• **Input records**
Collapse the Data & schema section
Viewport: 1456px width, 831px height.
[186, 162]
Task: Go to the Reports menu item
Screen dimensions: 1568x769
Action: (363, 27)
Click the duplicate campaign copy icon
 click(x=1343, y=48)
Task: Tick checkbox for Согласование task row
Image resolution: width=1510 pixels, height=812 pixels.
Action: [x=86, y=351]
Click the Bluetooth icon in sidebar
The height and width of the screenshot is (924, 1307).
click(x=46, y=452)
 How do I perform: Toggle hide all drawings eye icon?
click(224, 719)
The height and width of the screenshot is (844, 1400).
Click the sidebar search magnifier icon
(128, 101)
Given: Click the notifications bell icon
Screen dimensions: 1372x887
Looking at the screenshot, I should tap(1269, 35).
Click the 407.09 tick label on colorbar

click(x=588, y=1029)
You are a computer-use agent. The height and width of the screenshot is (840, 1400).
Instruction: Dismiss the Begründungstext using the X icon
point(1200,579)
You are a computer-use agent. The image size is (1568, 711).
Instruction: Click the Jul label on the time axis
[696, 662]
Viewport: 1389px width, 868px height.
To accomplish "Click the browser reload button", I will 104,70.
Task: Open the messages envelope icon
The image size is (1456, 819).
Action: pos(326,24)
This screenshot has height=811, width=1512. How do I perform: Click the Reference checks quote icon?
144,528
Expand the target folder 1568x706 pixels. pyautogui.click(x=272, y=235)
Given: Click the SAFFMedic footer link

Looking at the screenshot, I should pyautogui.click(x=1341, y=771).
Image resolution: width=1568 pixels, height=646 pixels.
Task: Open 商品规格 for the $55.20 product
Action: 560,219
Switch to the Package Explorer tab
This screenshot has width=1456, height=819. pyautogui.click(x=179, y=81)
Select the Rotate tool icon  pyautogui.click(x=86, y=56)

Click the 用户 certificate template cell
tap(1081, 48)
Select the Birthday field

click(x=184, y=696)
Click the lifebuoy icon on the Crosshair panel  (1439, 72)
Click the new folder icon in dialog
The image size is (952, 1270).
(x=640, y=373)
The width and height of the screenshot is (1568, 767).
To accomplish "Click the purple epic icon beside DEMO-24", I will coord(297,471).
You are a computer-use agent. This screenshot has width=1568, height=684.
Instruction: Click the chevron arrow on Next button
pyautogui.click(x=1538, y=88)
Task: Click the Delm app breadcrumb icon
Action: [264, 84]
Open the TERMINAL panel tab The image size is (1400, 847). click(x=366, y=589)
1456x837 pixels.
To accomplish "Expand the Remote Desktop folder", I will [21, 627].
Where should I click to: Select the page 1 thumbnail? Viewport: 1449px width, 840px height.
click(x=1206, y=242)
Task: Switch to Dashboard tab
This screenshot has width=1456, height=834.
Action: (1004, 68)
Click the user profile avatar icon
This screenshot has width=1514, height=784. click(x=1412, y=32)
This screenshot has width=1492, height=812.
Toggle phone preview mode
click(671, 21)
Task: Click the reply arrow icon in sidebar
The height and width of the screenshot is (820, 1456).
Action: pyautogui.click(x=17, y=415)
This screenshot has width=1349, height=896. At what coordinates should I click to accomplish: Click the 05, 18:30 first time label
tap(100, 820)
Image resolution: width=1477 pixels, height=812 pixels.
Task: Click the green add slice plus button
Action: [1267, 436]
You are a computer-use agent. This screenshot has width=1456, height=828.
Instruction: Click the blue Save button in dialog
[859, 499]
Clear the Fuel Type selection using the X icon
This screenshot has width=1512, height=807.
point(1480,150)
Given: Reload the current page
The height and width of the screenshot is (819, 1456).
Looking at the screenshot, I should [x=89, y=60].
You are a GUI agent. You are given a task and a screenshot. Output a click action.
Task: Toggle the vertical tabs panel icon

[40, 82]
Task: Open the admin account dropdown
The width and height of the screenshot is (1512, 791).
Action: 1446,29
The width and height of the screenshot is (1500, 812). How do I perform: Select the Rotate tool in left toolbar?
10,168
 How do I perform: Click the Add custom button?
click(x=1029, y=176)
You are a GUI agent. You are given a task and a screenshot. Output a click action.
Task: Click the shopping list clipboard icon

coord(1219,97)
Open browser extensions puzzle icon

• **Your goal**
Type out exactly the span of lines from the one with "Instruction: Click the blue" to the end of the material above, counting both end lines, and nothing else.

• **Output of the exercise**
Instruction: Click the blue Save button in dialog
[859, 499]
Clear the Fuel Type selection using the X icon
This screenshot has width=1512, height=807.
point(1480,150)
Given: Reload the current page
The height and width of the screenshot is (819, 1456).
Looking at the screenshot, I should [x=89, y=60].
You are a GUI agent. You are given a task and a screenshot. Output a click action.
Task: Toggle the vertical tabs panel icon

[40, 82]
Task: Open the admin account dropdown
The width and height of the screenshot is (1512, 791).
Action: 1446,29
The width and height of the screenshot is (1500, 812). How do I perform: Select the Rotate tool in left toolbar?
10,168
 How do I perform: Click the Add custom button?
click(x=1029, y=176)
You are a GUI agent. You are given a task and a screenshot. Output a click action.
Task: Click the shopping list clipboard icon

coord(1219,97)
Open browser extensions puzzle icon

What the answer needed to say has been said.